Sister Jeanne said, I heard this story from my spiritual advisor when I was a young nun: One day, Charles Dickens came to see Jeanne Jugan. Maybe he had read about her in the papers, I don’t know. But what do you think she said to the guy?
We couldn’t answer.
She said he should put his money where his mouth is. So he gave her a big donation.
And then he wrote somewhere or other that she was the holiest person he had ever met. Isn’t that something?
We said it was something.
But all the while good Jeanne Jugan was busy doing her work, the priest who had advised her was off scheming. He went to Rome and told them he was the one who started the order. He said he was the one who found the first blind widow on the street and he was the one who told Jeanne Jugan to take care of her. He was the one who invi
ted the other women to help out. And the priests in Rome fell for it. They made him the head of the order. And they put up a plaque on Jeanne Jugan’s house that said HERE FATHER SO-AND-SO FOUNDED THE LITTLE SISTERS OF THE POOR.
And that wasn’t the worst of it, Sister Jeanne said.

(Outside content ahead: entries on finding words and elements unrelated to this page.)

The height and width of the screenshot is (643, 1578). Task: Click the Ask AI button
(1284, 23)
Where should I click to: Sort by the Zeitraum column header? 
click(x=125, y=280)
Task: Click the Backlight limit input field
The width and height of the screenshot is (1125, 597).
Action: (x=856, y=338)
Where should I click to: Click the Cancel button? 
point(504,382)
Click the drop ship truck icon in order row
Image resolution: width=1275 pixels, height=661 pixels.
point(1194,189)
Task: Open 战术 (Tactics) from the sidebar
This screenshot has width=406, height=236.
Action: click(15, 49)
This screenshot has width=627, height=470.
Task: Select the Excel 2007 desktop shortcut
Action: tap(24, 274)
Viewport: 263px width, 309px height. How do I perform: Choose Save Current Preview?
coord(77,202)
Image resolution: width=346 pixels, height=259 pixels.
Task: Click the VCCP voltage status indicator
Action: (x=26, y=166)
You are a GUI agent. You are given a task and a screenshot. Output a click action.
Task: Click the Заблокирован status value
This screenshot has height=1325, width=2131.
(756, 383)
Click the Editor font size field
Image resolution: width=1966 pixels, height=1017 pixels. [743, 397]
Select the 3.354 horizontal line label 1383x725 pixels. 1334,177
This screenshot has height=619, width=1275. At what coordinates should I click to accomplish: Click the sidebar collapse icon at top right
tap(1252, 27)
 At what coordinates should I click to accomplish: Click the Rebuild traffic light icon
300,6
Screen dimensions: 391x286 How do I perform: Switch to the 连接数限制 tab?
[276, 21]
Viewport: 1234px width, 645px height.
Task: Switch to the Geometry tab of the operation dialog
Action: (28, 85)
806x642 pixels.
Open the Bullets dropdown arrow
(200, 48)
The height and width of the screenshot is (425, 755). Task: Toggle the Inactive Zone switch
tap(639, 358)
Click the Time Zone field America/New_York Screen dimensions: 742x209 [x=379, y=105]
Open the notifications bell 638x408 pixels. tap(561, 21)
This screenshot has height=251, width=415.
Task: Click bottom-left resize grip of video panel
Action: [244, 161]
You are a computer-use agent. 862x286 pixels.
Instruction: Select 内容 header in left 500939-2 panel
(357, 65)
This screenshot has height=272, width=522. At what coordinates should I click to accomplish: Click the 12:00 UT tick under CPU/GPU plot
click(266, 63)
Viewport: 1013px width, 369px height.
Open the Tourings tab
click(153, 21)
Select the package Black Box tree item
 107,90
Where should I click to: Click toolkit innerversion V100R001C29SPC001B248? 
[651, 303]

There was a very young nun in the order, and this priest liked her better than Jeanne Jugan. He put her in charge and told Jeanne she could no longer go around with her basket. She could just stay inside, do some housekeeping, train some novices. Jeanne said to the priest, “You have taken my work from me.” And then she said, “But I gladly give it to you.” And that’s how she lived the rest of her life. Staying inside.
As the years went by, people forgot that Jeanne was the founder of the order.
But, listen, Sister Jeanne said, life is like the blink of an eye.
The young nun the lying priest had put in charge became an old woman herself, and as death approached, she knew she had to set the record straight. An investigation was made, and sure enough, the plaque on Jeanne’s house was changed to say HERE JEANNE JUGAN FOUNDED THE LITTLE SISTERS OF THE POOR.
Sister Jeanne sat back in her chair, the light of the fading afternoon just behind her. We sat back, too, satisfied, as children will be, at any tale that is resolved with the restoration of order. Children who know, without instruction or study, what is fair.
But then we saw that old Sister Jeanne was laughing inside her bonnet. It’s all silliness, she said. Don’t you see?
Jeanne Jugan was already in heaven with Our Lord.
What in the world would she care about a plaque on an old building in the country of France? Whatever glory was taken from her here on earth had already been restored a hundred times, a million times, and more.